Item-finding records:
------------------------

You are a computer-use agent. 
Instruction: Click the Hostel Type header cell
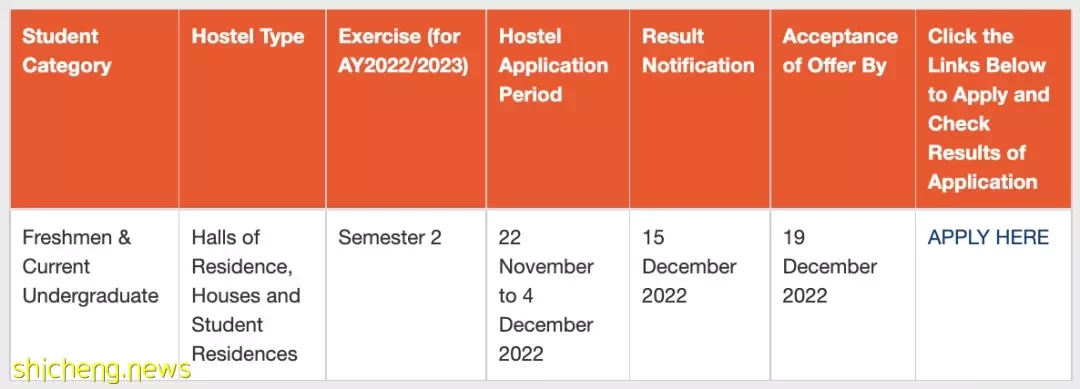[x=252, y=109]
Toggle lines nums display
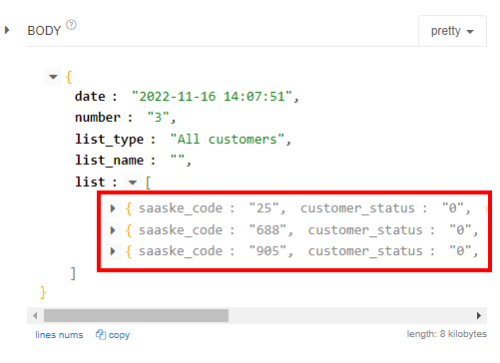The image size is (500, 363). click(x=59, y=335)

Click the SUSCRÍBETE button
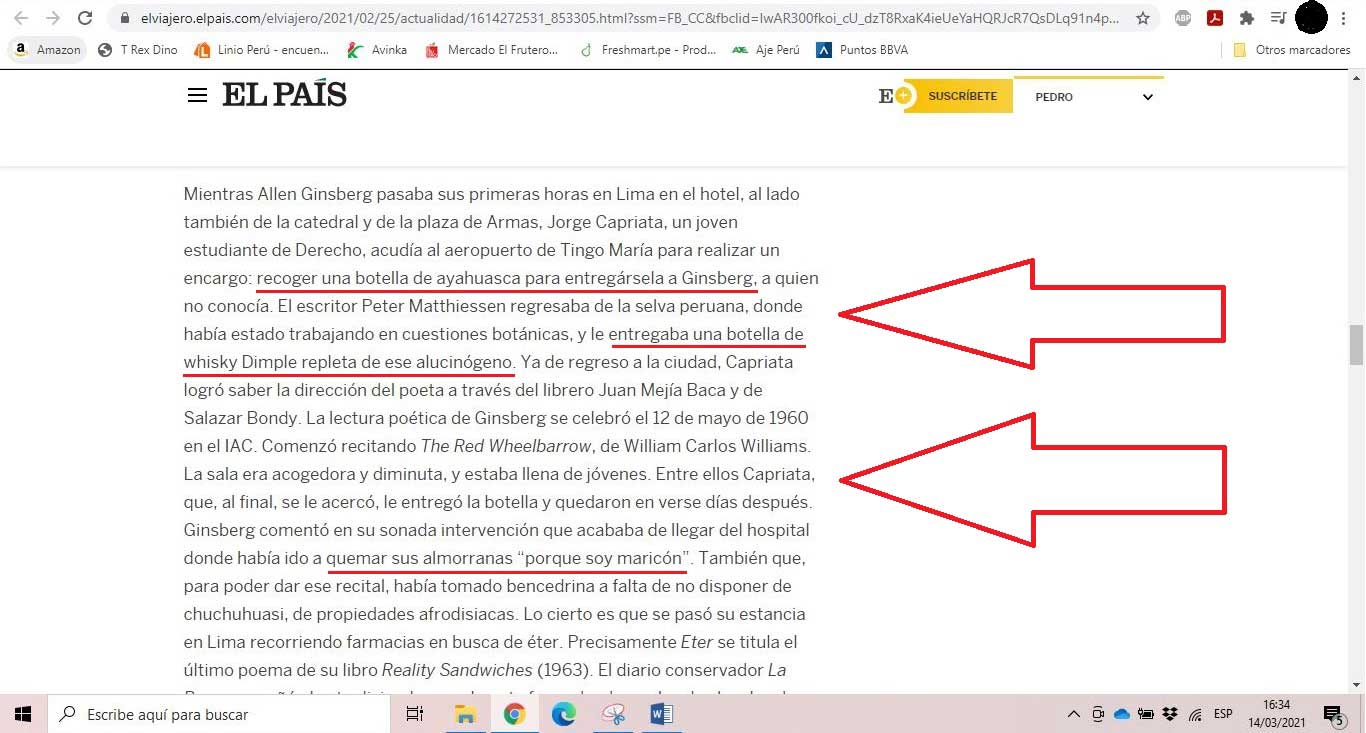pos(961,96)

------------------------

_Work to do_
Turn all of the data above into a Markdown table with the columns Row and Line, giving each non-blank line its own numbered row and leaving out blank lines. Leave the pictures out of the answer.

_Right answer_
| Row | Line |
|---|---|
| 1 | You are a computer-use agent.  |
| 2 | Instruction: Click the Hostel Type header cell |
| 3 | [x=252, y=109] |
| 4 | Toggle lines nums display |
| 5 | The image size is (500, 363). click(x=59, y=335) |
| 6 | Click the SUSCRÍBETE button |
| 7 | pos(961,96) |